叶采曦醒来,头重得像戴着金箍,疼痛欲裂,心里却充满感激,能感觉到疼,她还活着!
她的手术成功了!
“水……”叶采曦疼痛无力,眼皮黏着睁不开,费尽全力吐出一个模糊的词。她进的是全国最好的医院,做的手术又是九死一生的大手术,护士一定能明白她的意图。
“啪啦。”
叶大姑手一抖,手里的白瓷茶杯摔得粉碎,热烫的水溅了她一脚,她浑然不觉,扯着大嗓门激动地喊:“采曦,你醒了。”
“大夫,大夫,醒了!”
这几句吼,高亢尖利,叶采曦昏昏沉沉中觉得不太对,像她这种危重患者,看护的护士不可能这么毛躁啊。

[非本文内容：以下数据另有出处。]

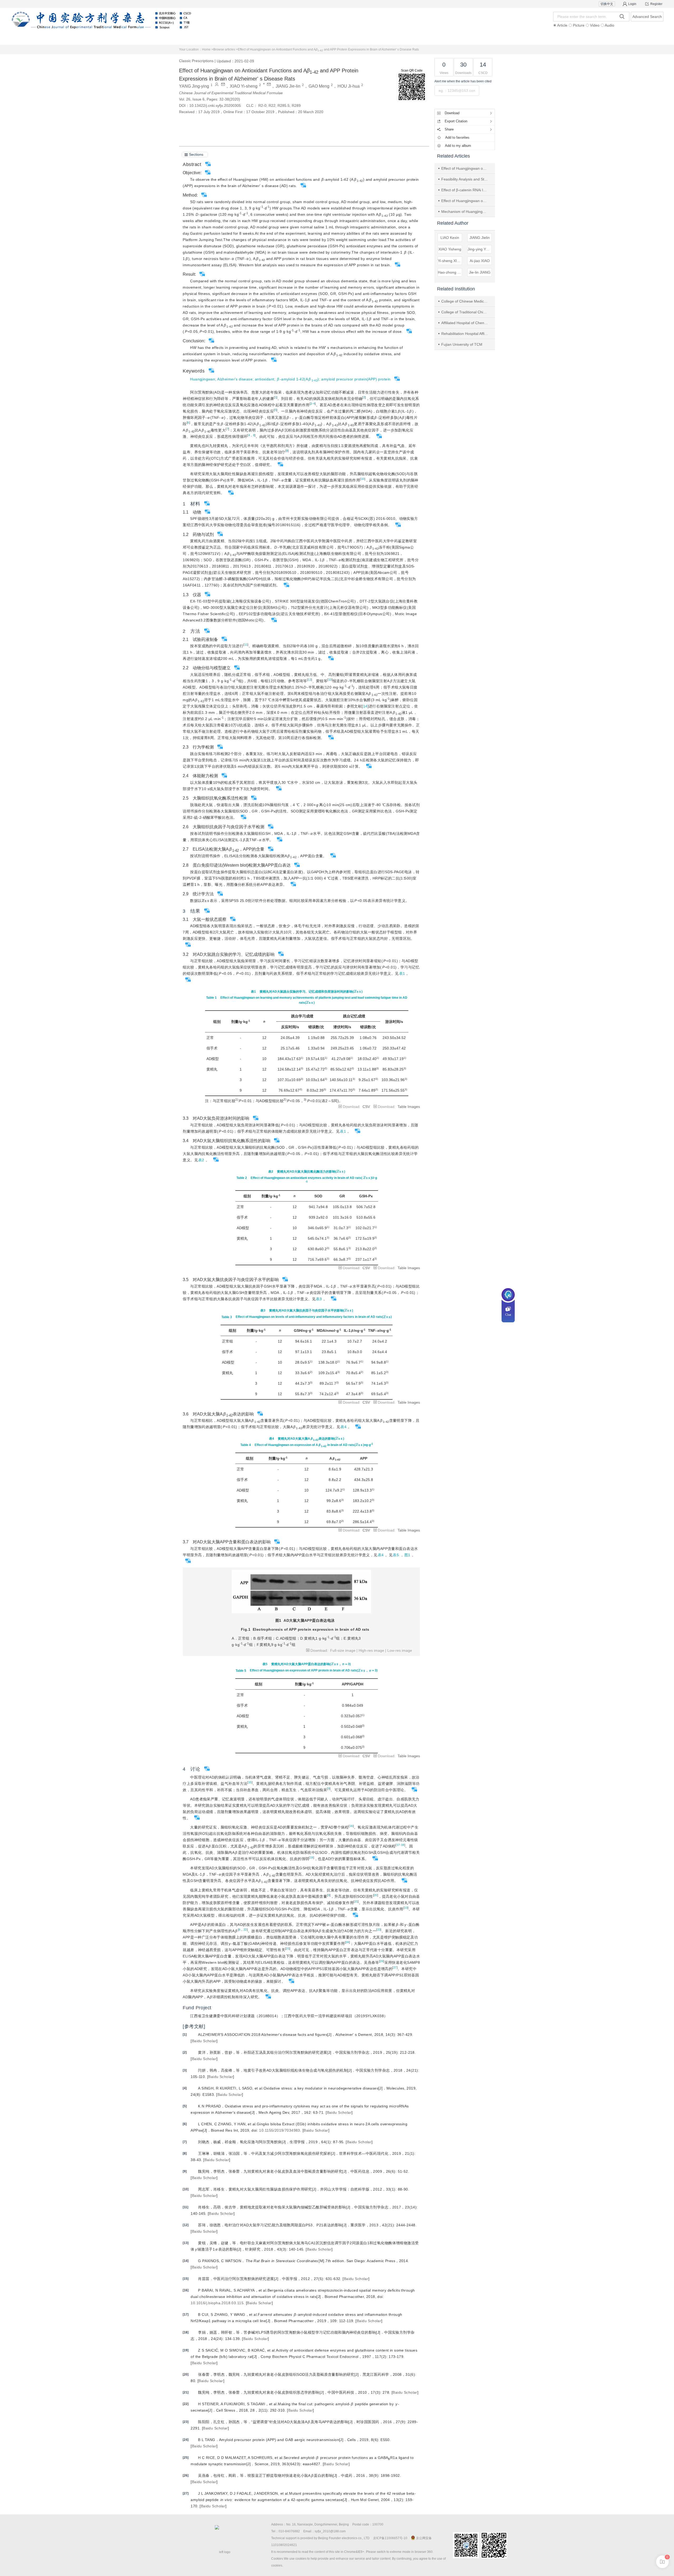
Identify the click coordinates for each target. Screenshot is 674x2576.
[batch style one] (662, 2562)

“丫头,你醒了吧。”叶大姑见病床上的侄女没了动静,生怕自己听错了,又一声吼。
叶采曦耳膜被震的嗡嗡的,用力睁开酸涩的眼,只见一个她不认识的中年女人激动地挥动双手。
“你……是……”谁字还未出口,叶采曦脑袋里像有一把凿子在疯狂地凿,剧烈的疼痛让她失去了意识。
“来人啊,大夫!”
无数记忆涌入脑海,叶采曦再次醒来时,呆呆地看着纤细白润的手臂,这不是她的手臂,她的手臂早已被病魔侵蚀尽了丰润美丽。
她这是穿越了!
“采曦,叶采曦!”叶大姑叫了几声,病床上的侄女毫无反应,她心惊肉跳,扯着医生的白大褂急吼,“大夫,别不是成傻子了吧。”
“你这家属冷静点,别添乱。”医生教训她。
叶大姑瞧着脑门缠着一圈厚厚的白绷带,衬得巴掌脸蛋越发的小,白得没一丝血色,木木呆呆的亲侄女,□□蛋生活磨得石头一样硬的心竟然一软,想起英年早逝的二弟,悲从中来,恨恨咒骂:“叶平建、侯新容两口子杀千刀的,梁东晖那个流氓,我饶不了他们。”
梁东晖三个字一入耳,勾起了叶采曦这具身体最不愿回想的记忆,头痛得仿佛要炸裂,她双手抱着头,面色苍白如纸,痛得痉挛颤抖。
“病人不能再受刺激了,你出去。”医生很生气,把叶大姑赶出病房。
她记得这个病人就是被流氓欺负了,受不了,才寻的短见。不到二十岁的小姑娘,花朵一样娇嫩,过不去这个槛,家属还在这添乱。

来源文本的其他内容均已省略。